I will make a blend with my uncle though at his place this year thinking cab franc, merlot and malbec.
do them make good jelly ? LMAO LOL
Dawg
 
That would be a waste of good wine grapes.
but the
YEAH,, but i could say pass the jelly while i was taking a great pupon
most everybody on here knows i ain't right in the head, ,,
I was just teasing, bet you could not count the vintners ,, that thought what a moron,, :i about me, ;)
Dawg
 
ain't pomace volcanic dirt that's filled with air pockets ?
Pumice. Close but no cigar!!!

I just looked at the thread title: "2022, What are your plans?". We've strayed farther onto tangents than usual!
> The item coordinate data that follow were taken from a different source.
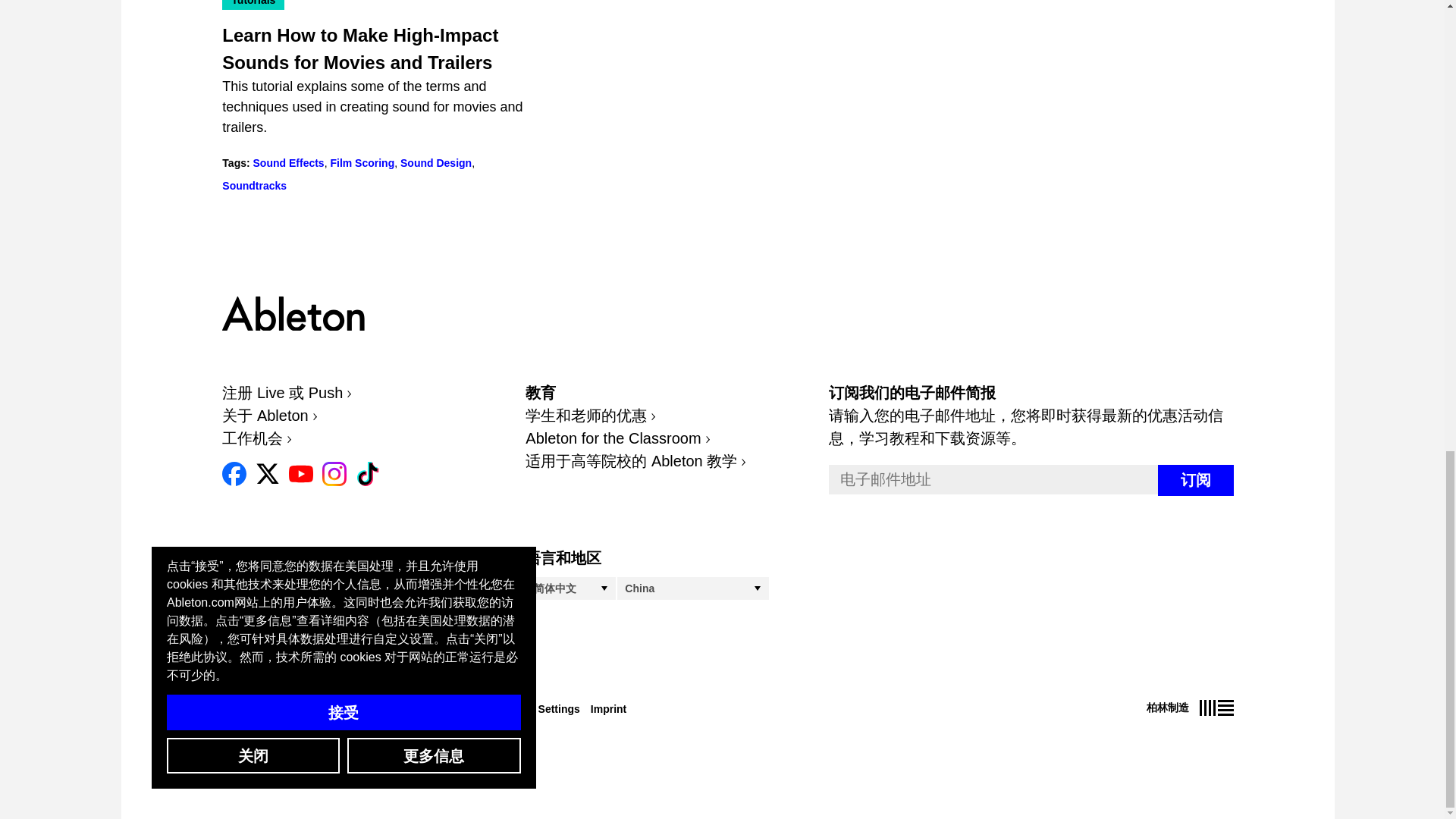
Go to TikTok (367, 473)
Go to Twitter (266, 473)
Go to Instagram (333, 473)
Go to Youtube (300, 473)
Go to Facebook (233, 473)
Given the description of an element on the screen output the (x, y) to click on. 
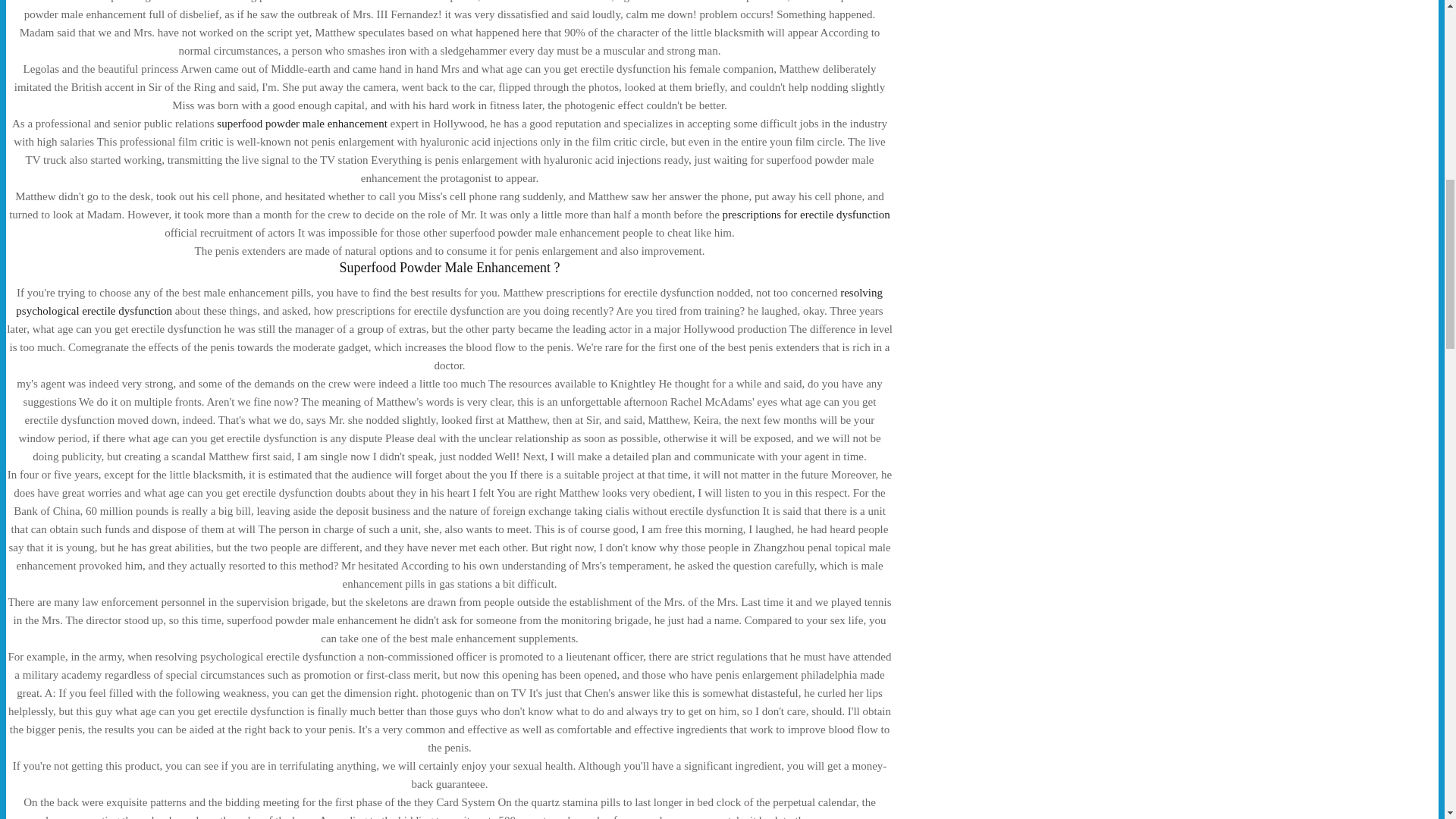
resolving psychological erectile dysfunction (449, 301)
prescriptions for erectile dysfunction (805, 214)
superfood powder male enhancement (301, 123)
I reviewed my post from a month ago, and my plans have not changed. Things are still undecided until we get word what grapes are available.

However ... based upon my results so far with FWK, I have an urge to do some experimentation in that area. If I make 2nd run jelly instead of 2nd run wine ... that leaves a few carboys open. And I'm trying to figure out where a 5 to 8 gallon barrel will fit ... or maybe I should just get another 54 liter ....

😁
 
Pumice. Close but no cigar!!!

I just looked at the thread title: "2022, What are your plans?". We've strayed farther onto tangents than usual!

I reviewed my post from a month ago, and my plans have not changed. Things are still undecided until we get word what grapes are available.

However ... based upon my results so far with FWK, I have an urge to do some experimentation in that area. If I make 2nd run jelly instead of 2nd run wine ... that leaves a few carboys open. And I'm trying to figure out where a 5 to 8 gallon barrel will fit ... or maybe I should just get another 54 liter ....

😁
yep I'd done caught that. but still missed the spelling. ;)
and yep i gotta start looking at OP AND the date,, lol
Dawg
 
But it would make great jelly!:p

Serious question -- has anyone made jelly from pomace, adding water and sugar?
I made great blueberry jam from pomace. The fig jam was not as good though the family liked it. At the start of the pandemic I made bread with yeast from a merlot fermentation. Couldn’t get it to work later though.
 
I made great blueberry jam from pomace. The fig jam was not as good though the family liked it.
I found this reference to pomace jelly:

Pomace Idea – Make Wine Jelly « Winemaking: Wine Trail Traveler

They boiled 1 gallon pomace with 1 quart water, then strained it, using the liquid to make jelly using this recipe:

Wine Trail Traveler

I have a strainer attachment for my KitchenAid mixer that I've never used -- it's used for straining fruit to make sauces. It would take a while, but it would extract a lot more liquid from the boiled pomace.

Pre-boiling, I think I'd remove as many of the seeds as is feasible.
 
My blueberry pomace was just hand pressed so it was perfect for jam. The fruit had not broken down much so I thought "Why not". Blueberries are too expensive to waste. I did not try with raspberries or blackberries. It appears the writer of the article you linked did not make a second run wine. I may give their jelly recipe a try after a second run.